[Start of Attachment]

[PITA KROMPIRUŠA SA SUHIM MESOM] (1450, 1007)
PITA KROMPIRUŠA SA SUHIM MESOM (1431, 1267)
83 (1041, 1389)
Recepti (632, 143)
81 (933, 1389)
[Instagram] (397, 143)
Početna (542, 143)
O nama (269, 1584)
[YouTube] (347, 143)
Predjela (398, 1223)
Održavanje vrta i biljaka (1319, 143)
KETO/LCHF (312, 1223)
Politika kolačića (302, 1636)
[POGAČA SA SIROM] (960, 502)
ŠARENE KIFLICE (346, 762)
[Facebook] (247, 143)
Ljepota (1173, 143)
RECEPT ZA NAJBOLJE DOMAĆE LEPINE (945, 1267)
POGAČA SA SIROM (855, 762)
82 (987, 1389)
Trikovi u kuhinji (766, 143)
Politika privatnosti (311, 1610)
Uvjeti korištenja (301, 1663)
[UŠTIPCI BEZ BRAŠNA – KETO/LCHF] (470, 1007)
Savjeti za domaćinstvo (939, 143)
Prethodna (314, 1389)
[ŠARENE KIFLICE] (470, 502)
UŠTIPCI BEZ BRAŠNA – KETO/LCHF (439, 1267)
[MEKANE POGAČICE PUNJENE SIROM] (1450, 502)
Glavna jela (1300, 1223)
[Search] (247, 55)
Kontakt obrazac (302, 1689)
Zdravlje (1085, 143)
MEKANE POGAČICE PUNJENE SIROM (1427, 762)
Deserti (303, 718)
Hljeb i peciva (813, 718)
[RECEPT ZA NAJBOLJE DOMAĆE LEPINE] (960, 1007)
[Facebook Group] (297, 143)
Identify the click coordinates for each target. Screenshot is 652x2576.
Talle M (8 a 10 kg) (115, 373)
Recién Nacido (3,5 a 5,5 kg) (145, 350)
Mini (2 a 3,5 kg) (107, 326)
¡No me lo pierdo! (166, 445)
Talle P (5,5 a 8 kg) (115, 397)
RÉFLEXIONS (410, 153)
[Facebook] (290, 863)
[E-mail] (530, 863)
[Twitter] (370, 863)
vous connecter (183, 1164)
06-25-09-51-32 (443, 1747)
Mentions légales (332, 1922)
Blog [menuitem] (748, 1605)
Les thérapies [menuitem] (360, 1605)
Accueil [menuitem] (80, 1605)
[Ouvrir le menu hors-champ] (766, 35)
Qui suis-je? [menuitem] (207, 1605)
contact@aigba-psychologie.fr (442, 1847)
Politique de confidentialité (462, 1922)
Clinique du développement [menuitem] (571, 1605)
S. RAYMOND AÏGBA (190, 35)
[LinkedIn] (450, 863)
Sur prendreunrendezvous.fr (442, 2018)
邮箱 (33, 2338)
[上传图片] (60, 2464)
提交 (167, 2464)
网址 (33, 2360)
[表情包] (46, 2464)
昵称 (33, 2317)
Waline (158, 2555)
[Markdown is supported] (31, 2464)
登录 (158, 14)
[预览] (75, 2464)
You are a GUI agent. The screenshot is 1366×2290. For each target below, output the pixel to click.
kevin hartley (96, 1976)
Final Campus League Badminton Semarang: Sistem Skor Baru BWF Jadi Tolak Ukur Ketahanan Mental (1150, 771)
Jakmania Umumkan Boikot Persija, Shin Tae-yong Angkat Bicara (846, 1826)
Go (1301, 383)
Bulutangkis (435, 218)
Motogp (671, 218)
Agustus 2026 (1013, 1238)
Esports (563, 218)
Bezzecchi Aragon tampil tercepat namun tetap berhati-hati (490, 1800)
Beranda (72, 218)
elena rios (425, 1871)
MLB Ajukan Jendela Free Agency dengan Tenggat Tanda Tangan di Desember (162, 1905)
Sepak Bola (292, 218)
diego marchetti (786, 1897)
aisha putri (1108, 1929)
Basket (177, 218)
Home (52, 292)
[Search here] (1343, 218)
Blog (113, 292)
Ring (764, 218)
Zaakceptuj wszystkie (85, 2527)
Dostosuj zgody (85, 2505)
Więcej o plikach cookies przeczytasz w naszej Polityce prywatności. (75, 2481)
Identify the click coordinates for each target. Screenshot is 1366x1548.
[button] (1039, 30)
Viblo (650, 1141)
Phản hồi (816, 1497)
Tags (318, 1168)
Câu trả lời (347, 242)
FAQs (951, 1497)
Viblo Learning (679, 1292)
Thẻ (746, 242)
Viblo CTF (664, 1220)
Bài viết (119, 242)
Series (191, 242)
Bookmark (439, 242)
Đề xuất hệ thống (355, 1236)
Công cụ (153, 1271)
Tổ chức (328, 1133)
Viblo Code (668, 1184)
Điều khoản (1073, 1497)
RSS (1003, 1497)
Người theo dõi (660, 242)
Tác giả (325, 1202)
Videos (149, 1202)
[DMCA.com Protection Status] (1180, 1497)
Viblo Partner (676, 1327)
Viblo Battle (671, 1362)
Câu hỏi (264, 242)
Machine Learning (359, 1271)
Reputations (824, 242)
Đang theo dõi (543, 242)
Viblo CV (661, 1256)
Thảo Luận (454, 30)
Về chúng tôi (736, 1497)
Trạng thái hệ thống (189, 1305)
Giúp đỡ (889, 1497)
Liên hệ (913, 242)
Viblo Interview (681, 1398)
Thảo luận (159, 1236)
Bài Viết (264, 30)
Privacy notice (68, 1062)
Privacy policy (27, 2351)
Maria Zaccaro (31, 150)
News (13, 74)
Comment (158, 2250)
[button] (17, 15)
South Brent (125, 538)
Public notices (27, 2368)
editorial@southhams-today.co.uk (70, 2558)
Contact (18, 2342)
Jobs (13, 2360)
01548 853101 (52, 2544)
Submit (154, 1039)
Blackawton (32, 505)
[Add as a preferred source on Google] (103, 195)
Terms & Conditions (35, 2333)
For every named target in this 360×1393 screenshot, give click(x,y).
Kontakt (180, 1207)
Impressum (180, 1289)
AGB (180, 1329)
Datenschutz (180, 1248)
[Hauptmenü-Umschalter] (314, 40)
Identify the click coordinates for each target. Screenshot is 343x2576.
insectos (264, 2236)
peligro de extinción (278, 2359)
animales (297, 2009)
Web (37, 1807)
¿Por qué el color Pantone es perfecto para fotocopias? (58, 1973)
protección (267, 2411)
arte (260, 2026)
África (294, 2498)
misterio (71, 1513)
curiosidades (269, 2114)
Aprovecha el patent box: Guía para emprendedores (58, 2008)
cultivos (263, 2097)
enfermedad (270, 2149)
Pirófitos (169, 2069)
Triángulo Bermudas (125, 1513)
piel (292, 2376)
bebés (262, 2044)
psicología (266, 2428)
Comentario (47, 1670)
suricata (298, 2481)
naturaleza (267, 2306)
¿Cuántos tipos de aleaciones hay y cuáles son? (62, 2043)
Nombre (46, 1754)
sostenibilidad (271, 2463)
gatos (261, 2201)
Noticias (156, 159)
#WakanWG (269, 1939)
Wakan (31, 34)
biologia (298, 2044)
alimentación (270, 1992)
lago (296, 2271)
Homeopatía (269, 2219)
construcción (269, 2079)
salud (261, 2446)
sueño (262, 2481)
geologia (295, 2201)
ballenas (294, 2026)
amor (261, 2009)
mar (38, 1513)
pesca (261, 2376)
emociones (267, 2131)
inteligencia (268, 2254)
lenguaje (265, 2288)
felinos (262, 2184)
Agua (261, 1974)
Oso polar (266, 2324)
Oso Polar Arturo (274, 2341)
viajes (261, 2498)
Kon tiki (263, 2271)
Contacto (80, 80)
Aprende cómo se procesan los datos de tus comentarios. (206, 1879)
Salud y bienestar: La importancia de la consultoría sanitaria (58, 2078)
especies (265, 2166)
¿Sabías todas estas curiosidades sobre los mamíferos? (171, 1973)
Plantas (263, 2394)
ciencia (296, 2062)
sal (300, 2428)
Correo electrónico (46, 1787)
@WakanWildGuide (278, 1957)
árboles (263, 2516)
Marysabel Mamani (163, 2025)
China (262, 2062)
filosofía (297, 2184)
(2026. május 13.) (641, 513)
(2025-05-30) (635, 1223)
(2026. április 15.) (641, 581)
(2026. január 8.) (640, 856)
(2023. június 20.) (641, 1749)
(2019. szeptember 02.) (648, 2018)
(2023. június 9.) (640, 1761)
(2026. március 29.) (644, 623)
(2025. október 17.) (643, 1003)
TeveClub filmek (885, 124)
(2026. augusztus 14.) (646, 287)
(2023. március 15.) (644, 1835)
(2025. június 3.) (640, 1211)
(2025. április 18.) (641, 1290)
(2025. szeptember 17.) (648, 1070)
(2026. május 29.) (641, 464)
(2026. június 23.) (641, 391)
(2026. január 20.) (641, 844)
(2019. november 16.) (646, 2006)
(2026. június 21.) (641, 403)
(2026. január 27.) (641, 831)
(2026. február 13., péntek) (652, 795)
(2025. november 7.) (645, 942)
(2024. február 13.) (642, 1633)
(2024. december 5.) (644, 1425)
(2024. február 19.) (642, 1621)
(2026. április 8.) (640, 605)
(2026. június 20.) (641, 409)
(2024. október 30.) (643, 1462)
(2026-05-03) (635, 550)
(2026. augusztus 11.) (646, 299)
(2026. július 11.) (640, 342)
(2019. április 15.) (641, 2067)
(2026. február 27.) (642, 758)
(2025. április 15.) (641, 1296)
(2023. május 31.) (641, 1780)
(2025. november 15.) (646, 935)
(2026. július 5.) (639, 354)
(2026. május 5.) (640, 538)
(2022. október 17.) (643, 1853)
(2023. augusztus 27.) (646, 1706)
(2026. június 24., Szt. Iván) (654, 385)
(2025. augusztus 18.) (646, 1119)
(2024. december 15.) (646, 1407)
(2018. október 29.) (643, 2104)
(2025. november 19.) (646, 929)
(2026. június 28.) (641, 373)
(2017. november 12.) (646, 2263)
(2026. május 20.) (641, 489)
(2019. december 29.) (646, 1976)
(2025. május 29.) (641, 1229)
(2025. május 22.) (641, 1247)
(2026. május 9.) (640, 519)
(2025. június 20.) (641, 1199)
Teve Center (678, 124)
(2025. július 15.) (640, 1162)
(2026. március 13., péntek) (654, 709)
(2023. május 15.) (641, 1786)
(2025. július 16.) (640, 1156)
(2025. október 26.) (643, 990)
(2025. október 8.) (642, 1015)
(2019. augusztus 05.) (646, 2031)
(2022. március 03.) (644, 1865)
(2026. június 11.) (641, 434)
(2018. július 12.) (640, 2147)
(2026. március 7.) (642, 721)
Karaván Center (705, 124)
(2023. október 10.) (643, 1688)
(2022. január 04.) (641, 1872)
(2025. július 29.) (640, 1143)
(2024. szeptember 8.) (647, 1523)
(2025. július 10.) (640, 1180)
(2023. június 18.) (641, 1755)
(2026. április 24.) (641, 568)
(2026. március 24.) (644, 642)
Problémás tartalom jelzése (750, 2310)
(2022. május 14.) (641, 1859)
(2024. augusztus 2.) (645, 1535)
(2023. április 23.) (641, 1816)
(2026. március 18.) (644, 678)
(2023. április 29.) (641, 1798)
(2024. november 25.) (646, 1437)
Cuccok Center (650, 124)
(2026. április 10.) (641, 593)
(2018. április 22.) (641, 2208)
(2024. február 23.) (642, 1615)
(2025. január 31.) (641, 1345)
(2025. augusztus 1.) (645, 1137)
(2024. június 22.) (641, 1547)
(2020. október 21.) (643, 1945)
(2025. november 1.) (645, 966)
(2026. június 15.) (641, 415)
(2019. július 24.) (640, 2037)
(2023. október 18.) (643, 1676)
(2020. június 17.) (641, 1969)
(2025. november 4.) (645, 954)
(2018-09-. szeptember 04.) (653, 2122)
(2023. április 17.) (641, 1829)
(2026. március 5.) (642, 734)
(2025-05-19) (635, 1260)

[End of Attachment]

What you are asked to do ▸ From the records above, transcribe exactly the run of lines that opens with the line holding "(2023. október 10.) (643, 1688)" and closes with the line holding "(2019. július 24.) (640, 2037)", both included.

Answer section ▸
(2023. október 10.) (643, 1688)
(2022. január 04.) (641, 1872)
(2025. július 29.) (640, 1143)
(2024. szeptember 8.) (647, 1523)
(2025. július 10.) (640, 1180)
(2023. június 18.) (641, 1755)
(2026. április 24.) (641, 568)
(2026. március 24.) (644, 642)
Problémás tartalom jelzése (750, 2310)
(2022. május 14.) (641, 1859)
(2024. augusztus 2.) (645, 1535)
(2023. április 23.) (641, 1816)
(2026. március 18.) (644, 678)
(2023. április 29.) (641, 1798)
(2024. november 25.) (646, 1437)
Cuccok Center (650, 124)
(2026. április 10.) (641, 593)
(2018. április 22.) (641, 2208)
(2024. február 23.) (642, 1615)
(2025. január 31.) (641, 1345)
(2025. augusztus 1.) (645, 1137)
(2024. június 22.) (641, 1547)
(2020. október 21.) (643, 1945)
(2025. november 1.) (645, 966)
(2026. június 15.) (641, 415)
(2019. július 24.) (640, 2037)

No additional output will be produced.